_WHAT IS NEEDED_:
Down to the last line, repeat the records exactly.

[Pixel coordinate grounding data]

*** Block opens ***

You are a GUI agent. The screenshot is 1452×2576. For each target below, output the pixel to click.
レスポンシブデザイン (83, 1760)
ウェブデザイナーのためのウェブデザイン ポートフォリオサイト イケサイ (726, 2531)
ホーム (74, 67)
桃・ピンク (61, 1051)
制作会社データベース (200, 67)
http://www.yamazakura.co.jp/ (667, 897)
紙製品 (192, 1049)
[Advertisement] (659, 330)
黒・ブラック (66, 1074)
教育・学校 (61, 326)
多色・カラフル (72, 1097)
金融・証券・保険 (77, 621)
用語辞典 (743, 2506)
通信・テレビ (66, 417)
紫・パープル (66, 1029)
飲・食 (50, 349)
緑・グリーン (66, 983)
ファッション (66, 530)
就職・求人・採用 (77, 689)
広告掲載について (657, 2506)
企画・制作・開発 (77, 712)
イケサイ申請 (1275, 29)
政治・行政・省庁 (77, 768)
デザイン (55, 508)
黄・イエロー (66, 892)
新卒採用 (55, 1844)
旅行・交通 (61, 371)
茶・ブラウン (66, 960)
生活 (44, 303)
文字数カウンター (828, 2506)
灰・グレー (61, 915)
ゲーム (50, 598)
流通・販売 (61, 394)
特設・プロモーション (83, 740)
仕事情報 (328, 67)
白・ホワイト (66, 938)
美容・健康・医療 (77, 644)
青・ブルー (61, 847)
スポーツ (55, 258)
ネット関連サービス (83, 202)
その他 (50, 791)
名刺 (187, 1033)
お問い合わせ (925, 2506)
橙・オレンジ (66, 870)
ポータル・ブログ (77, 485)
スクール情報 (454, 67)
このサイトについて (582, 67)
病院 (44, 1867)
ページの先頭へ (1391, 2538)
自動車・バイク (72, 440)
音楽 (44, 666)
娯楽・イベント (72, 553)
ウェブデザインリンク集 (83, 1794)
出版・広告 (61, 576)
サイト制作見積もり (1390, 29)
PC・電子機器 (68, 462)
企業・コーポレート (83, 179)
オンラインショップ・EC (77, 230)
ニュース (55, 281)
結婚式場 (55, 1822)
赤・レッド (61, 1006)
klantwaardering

*** Block closes ***

_EXERCISE SOLUTION_:
You are a GUI agent. The screenshot is 1452×2576. For each target below, output the pixel to click.
レスポンシブデザイン (83, 1760)
ウェブデザイナーのためのウェブデザイン ポートフォリオサイト イケサイ (726, 2531)
ホーム (74, 67)
桃・ピンク (61, 1051)
制作会社データベース (200, 67)
http://www.yamazakura.co.jp/ (667, 897)
紙製品 (192, 1049)
[Advertisement] (659, 330)
黒・ブラック (66, 1074)
教育・学校 (61, 326)
多色・カラフル (72, 1097)
金融・証券・保険 (77, 621)
用語辞典 (743, 2506)
通信・テレビ (66, 417)
紫・パープル (66, 1029)
飲・食 (50, 349)
緑・グリーン (66, 983)
ファッション (66, 530)
就職・求人・採用 (77, 689)
広告掲載について (657, 2506)
企画・制作・開発 (77, 712)
イケサイ申請 (1275, 29)
政治・行政・省庁 (77, 768)
デザイン (55, 508)
黄・イエロー (66, 892)
新卒採用 (55, 1844)
旅行・交通 (61, 371)
茶・ブラウン (66, 960)
生活 (44, 303)
文字数カウンター (828, 2506)
灰・グレー (61, 915)
ゲーム (50, 598)
流通・販売 (61, 394)
特設・プロモーション (83, 740)
仕事情報 (328, 67)
白・ホワイト (66, 938)
美容・健康・医療 (77, 644)
青・ブルー (61, 847)
スポーツ (55, 258)
ネット関連サービス (83, 202)
その他 (50, 791)
名刺 (187, 1033)
お問い合わせ (925, 2506)
橙・オレンジ (66, 870)
ポータル・ブログ (77, 485)
スクール情報 (454, 67)
このサイトについて (582, 67)
病院 (44, 1867)
ページの先頭へ (1391, 2538)
自動車・バイク (72, 440)
音楽 (44, 666)
娯楽・イベント (72, 553)
ウェブデザインリンク集 (83, 1794)
出版・広告 (61, 576)
サイト制作見積もり (1390, 29)
PC・電子機器 (68, 462)
企業・コーポレート (83, 179)
オンラインショップ・EC (77, 230)
ニュース (55, 281)
結婚式場 (55, 1822)
赤・レッド (61, 1006)
klantwaardering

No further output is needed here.